═══ The data

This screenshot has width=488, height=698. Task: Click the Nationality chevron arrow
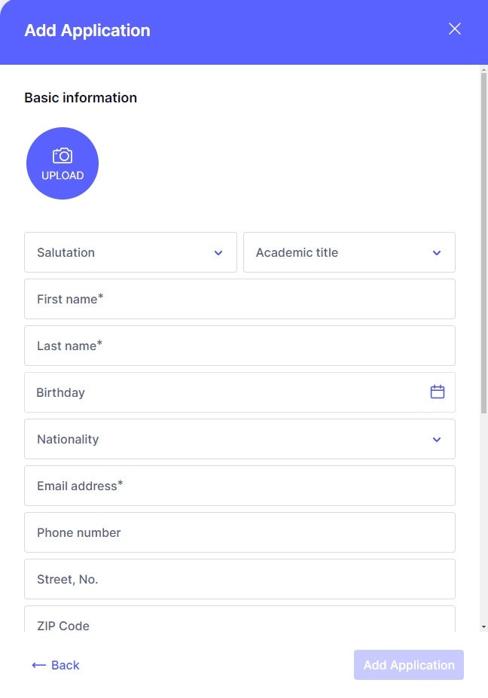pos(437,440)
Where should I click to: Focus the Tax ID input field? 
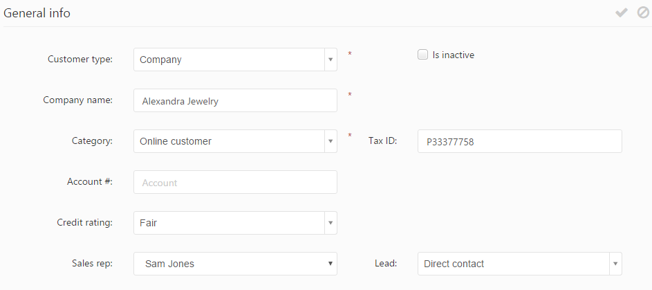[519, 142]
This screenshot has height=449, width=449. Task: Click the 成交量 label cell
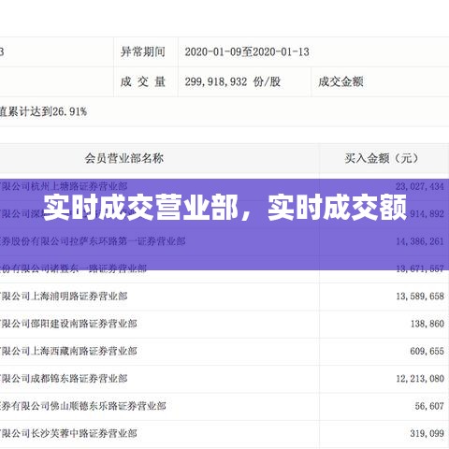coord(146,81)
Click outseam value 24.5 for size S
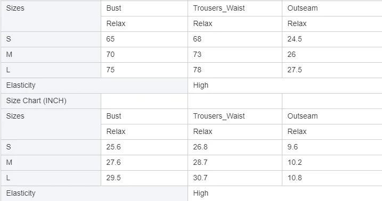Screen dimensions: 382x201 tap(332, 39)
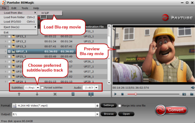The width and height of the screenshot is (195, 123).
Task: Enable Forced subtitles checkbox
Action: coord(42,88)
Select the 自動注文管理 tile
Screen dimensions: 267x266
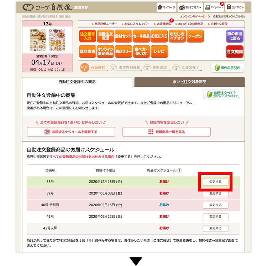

══════

# Task prompt:
Leave out the pictures and copy exactly the lines from the one with "This screenshot has height=449, width=449." through the last line of the records above.

# Solution for this task:
This screenshot has height=449, width=449. Task: Click the 成交量 label cell
coord(146,81)
Click outseam value 24.5 for size S
Screen dimensions: 382x201 tap(332, 39)
The width and height of the screenshot is (195, 123).
Task: Enable Forced subtitles checkbox
Action: coord(42,88)
Select the 自動注文管理 tile
Screen dimensions: 267x266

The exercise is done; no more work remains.